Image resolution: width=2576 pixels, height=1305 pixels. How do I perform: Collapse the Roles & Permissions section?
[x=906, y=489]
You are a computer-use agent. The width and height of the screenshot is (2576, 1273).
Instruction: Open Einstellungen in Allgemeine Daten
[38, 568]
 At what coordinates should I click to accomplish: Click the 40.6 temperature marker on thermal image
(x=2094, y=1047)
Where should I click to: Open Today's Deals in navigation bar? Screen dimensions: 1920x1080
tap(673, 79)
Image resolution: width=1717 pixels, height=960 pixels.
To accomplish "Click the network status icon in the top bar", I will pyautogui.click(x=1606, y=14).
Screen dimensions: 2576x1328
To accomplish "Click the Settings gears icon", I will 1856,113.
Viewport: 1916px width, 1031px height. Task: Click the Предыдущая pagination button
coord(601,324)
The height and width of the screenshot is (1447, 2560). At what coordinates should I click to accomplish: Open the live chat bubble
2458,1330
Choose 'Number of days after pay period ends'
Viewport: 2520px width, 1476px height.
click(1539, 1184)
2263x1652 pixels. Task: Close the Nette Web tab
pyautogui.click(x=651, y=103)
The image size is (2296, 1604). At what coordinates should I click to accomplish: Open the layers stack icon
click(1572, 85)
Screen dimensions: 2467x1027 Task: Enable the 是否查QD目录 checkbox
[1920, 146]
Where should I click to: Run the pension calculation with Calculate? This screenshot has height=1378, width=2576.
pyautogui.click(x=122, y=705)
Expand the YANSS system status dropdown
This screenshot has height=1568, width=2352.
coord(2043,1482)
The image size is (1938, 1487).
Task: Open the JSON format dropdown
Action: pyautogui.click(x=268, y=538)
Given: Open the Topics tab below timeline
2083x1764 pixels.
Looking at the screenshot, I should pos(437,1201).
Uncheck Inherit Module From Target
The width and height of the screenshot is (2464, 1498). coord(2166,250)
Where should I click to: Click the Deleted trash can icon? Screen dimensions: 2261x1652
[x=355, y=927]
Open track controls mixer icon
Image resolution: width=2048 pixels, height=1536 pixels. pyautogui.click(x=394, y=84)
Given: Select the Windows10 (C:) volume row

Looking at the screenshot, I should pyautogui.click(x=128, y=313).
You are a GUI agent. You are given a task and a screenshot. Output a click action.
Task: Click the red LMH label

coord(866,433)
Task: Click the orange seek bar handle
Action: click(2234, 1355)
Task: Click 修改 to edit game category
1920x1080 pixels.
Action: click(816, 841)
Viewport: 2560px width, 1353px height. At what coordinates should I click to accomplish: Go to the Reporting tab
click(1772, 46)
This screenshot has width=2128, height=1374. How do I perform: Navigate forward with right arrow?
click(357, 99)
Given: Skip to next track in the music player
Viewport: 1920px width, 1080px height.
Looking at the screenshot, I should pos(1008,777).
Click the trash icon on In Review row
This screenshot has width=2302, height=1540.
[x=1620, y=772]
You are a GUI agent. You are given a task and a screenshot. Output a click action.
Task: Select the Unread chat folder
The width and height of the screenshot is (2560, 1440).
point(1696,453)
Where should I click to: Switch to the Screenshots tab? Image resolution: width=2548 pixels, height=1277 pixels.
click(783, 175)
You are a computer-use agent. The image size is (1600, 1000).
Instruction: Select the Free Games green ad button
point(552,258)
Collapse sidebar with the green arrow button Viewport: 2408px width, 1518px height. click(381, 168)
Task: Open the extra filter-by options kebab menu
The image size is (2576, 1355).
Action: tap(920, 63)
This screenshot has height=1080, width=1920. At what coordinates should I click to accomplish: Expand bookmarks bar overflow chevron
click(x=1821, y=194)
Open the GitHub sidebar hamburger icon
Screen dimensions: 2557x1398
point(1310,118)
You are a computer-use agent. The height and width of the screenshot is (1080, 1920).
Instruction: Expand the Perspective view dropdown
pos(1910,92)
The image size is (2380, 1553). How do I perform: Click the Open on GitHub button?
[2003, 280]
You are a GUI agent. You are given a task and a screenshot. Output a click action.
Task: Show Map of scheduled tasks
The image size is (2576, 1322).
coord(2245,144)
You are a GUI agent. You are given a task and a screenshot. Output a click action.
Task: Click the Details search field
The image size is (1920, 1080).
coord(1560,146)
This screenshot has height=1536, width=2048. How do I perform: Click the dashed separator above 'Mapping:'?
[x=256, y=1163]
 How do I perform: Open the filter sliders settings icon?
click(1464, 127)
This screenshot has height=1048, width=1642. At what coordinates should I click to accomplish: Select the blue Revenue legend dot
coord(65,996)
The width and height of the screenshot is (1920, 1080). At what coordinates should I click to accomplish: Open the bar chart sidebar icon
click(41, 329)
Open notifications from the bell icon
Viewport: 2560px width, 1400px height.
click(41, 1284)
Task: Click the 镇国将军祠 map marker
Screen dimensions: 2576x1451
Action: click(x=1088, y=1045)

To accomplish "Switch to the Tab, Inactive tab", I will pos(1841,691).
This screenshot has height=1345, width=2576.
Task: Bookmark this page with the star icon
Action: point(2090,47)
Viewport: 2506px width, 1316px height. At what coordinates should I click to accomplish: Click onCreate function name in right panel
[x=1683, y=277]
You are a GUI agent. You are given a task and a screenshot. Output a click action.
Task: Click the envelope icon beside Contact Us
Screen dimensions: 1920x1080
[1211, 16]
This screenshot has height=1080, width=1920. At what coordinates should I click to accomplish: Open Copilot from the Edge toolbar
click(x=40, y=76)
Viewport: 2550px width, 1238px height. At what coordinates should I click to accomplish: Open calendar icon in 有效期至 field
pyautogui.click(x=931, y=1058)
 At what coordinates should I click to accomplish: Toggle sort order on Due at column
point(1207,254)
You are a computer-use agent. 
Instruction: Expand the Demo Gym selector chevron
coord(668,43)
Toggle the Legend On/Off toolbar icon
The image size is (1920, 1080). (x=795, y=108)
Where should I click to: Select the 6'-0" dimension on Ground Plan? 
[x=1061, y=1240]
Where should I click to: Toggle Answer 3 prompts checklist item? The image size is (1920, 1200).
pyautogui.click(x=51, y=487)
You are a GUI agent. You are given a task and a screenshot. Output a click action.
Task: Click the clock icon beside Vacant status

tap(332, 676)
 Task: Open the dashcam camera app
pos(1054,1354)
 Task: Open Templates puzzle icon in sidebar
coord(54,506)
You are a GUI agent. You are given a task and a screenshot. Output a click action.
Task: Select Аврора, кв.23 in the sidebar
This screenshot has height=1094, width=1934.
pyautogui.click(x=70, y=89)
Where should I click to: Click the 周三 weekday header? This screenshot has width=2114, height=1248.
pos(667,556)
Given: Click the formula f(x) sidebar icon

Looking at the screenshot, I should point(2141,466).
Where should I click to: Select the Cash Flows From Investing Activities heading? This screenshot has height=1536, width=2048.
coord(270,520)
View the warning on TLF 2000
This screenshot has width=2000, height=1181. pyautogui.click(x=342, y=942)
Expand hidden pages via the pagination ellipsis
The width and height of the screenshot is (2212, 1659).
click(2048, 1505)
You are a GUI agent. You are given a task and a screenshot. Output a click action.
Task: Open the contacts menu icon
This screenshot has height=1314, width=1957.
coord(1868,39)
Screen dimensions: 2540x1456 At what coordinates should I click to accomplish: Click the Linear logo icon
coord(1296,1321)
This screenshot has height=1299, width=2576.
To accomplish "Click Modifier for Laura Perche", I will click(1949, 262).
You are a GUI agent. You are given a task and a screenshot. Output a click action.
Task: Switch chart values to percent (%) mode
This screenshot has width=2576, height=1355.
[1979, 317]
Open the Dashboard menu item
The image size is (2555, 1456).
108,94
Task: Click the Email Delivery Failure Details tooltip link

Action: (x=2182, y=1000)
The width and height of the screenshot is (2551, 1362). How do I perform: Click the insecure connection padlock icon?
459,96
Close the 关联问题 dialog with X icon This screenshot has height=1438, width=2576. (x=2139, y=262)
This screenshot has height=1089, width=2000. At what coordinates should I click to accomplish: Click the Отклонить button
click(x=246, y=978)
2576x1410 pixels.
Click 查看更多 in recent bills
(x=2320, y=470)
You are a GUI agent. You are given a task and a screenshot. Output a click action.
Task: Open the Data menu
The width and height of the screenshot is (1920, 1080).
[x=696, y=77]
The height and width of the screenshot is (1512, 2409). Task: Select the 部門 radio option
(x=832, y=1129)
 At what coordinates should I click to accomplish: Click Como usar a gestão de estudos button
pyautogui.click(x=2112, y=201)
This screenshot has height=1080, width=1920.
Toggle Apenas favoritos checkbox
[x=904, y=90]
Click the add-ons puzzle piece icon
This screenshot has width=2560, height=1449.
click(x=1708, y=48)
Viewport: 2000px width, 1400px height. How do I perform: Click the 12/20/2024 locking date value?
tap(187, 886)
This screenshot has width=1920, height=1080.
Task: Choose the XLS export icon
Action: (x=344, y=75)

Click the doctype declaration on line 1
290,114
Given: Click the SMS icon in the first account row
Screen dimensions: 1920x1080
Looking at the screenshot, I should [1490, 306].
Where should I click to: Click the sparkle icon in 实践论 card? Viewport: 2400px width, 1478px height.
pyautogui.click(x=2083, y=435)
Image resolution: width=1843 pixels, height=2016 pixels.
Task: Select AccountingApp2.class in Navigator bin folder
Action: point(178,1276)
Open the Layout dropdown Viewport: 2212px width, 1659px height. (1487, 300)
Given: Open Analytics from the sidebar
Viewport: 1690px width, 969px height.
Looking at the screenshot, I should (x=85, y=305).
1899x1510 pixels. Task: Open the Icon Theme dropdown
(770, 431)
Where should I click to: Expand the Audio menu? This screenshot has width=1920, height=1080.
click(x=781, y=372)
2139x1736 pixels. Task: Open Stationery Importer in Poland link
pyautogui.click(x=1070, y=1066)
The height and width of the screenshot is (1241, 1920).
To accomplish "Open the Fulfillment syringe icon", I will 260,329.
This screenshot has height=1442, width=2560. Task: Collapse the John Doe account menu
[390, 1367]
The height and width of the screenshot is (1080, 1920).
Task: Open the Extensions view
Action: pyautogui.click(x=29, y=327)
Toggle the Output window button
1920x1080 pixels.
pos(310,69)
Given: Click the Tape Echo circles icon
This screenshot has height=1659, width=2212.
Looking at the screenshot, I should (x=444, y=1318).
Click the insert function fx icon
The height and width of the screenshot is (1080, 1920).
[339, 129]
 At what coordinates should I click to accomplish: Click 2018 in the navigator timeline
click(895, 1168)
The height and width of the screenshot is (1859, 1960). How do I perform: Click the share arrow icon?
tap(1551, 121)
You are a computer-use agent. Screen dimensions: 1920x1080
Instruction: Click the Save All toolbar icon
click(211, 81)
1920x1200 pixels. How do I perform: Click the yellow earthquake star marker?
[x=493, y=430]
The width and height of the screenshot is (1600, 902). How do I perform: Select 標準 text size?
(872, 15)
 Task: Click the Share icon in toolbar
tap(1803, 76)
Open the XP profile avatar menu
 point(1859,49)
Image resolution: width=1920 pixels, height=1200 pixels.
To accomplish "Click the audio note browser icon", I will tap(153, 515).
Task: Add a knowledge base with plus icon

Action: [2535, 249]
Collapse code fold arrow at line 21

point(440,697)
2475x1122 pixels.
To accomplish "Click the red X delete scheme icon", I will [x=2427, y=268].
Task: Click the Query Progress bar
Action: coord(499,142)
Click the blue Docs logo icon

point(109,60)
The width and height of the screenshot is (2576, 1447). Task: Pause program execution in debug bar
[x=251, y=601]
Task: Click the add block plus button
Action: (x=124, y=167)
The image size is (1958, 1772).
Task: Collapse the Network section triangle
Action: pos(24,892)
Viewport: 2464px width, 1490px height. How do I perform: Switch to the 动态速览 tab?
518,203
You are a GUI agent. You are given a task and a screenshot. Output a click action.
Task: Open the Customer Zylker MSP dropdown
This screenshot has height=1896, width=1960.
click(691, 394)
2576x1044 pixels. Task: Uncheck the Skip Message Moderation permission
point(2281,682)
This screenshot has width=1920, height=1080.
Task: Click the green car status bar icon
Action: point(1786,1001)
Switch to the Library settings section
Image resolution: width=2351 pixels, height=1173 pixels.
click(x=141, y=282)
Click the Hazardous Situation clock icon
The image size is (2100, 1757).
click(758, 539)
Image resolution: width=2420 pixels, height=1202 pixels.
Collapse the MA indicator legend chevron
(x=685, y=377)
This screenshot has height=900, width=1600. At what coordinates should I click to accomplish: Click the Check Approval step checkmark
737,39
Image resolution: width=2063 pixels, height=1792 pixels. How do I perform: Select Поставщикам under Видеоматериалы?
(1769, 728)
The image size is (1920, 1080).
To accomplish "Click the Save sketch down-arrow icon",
##########
_TASK TO CARRY OUT_.
Which lines run from the one holding "Given: Click the formula f(x) sidebar icon" through the one holding "Close the 关联问题" in the records above? Repeat them exactly, both included, and nothing more.

_WRITTEN ANSWER_.
Given: Click the formula f(x) sidebar icon

Looking at the screenshot, I should point(2141,466).
Where should I click to: Select the Cash Flows From Investing Activities heading? This screenshot has height=1536, width=2048.
coord(270,520)
View the warning on TLF 2000
This screenshot has width=2000, height=1181. pyautogui.click(x=342, y=942)
Expand hidden pages via the pagination ellipsis
The width and height of the screenshot is (2212, 1659).
click(2048, 1505)
You are a GUI agent. You are given a task and a screenshot. Output a click action.
Task: Open the contacts menu icon
This screenshot has height=1314, width=1957.
coord(1868,39)
Screen dimensions: 2540x1456 At what coordinates should I click to accomplish: Click the Linear logo icon
coord(1296,1321)
This screenshot has height=1299, width=2576.
To accomplish "Click Modifier for Laura Perche", I will click(1949, 262).
You are a GUI agent. You are given a task and a screenshot. Output a click action.
Task: Switch chart values to percent (%) mode
This screenshot has width=2576, height=1355.
[1979, 317]
Open the Dashboard menu item
The image size is (2555, 1456).
108,94
Task: Click the Email Delivery Failure Details tooltip link

Action: (x=2182, y=1000)
The width and height of the screenshot is (2551, 1362). How do I perform: Click the insecure connection padlock icon?
459,96
Close the 关联问题 dialog with X icon This screenshot has height=1438, width=2576. (x=2139, y=262)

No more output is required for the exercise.